- **What is expected**: Write the text of the entries below as a JSON list of strings, one string per line, skipping blank lines and leaving out the pictures.

- **Given records**:
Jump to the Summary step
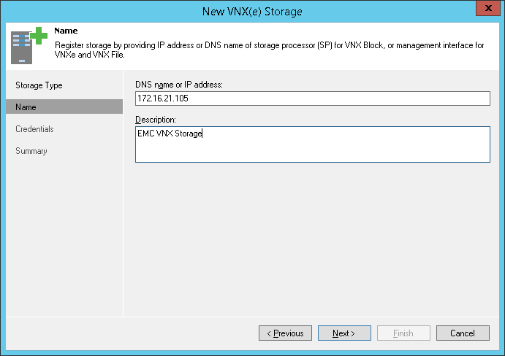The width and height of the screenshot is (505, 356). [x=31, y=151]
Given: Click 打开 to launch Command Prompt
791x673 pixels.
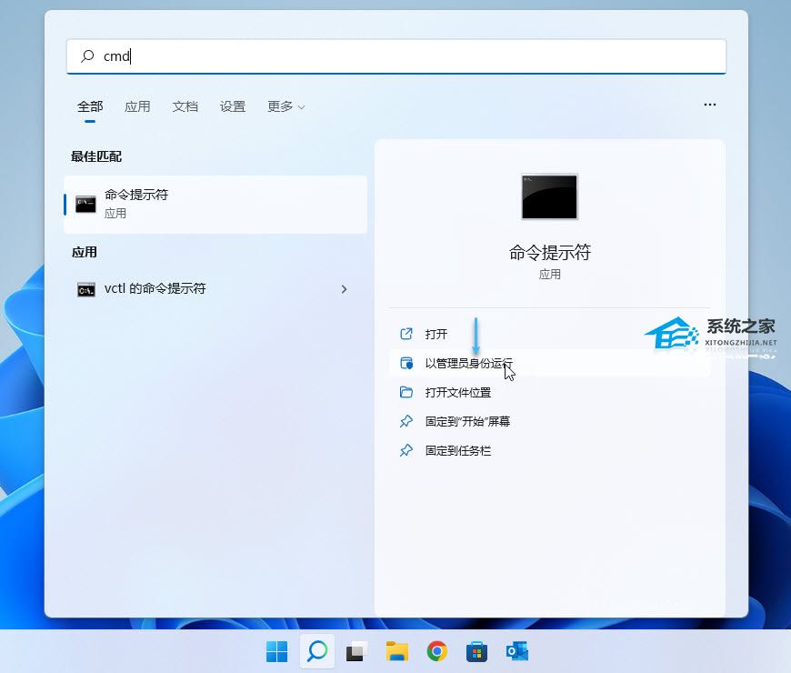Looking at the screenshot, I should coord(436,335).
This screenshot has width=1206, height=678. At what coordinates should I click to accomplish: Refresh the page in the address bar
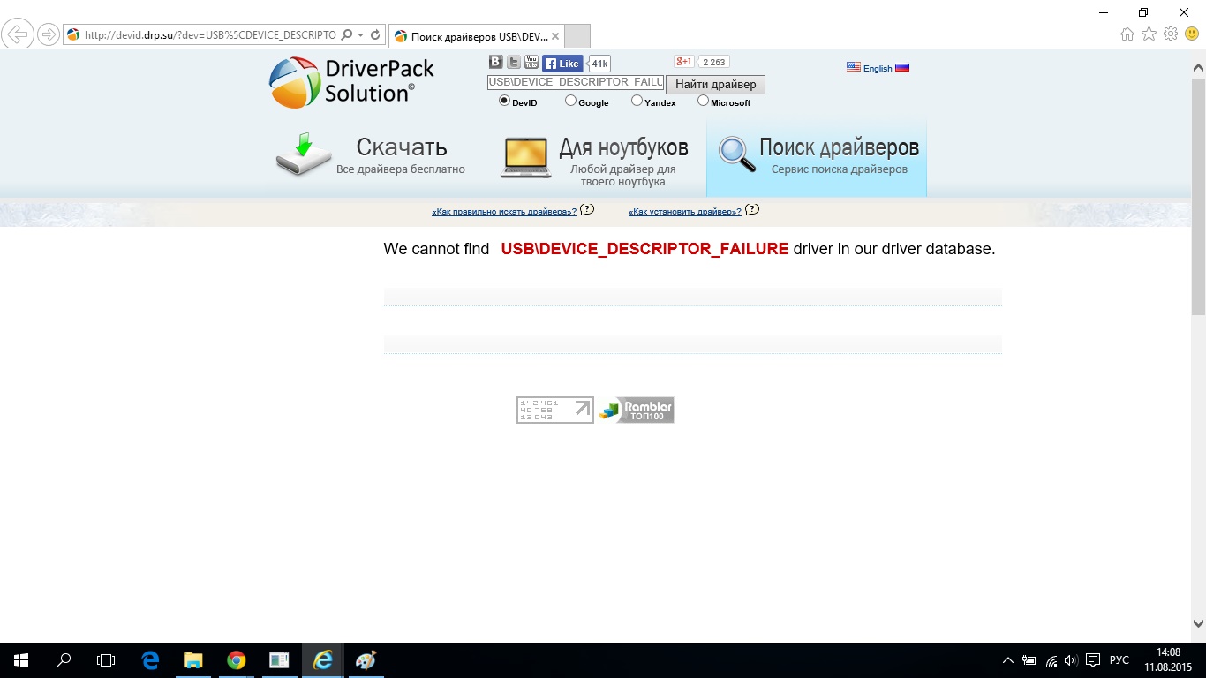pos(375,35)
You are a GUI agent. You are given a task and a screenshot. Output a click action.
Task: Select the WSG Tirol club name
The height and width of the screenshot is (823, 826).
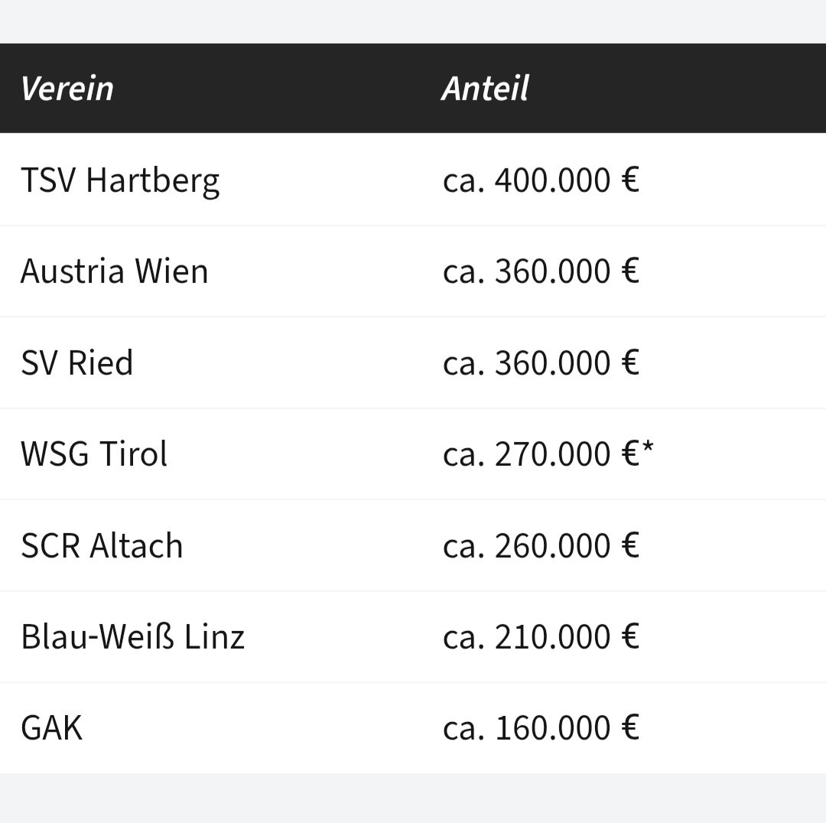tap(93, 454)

- **Response below**:
[
  "Jump to the Summary step",
  "The width and height of the screenshot is (505, 356). [x=31, y=151]",
  "Given: Click 打开 to launch Command Prompt",
  "791x673 pixels.",
  "Looking at the screenshot, I should coord(436,335).",
  "This screenshot has width=1206, height=678. At what coordinates should I click to accomplish: Refresh the page in the address bar",
  "pos(375,35)",
  "You are a GUI agent. You are given a task and a screenshot. Output a click action.",
  "Task: Select the WSG Tirol club name",
  "The height and width of the screenshot is (823, 826).",
  "tap(93, 454)"
]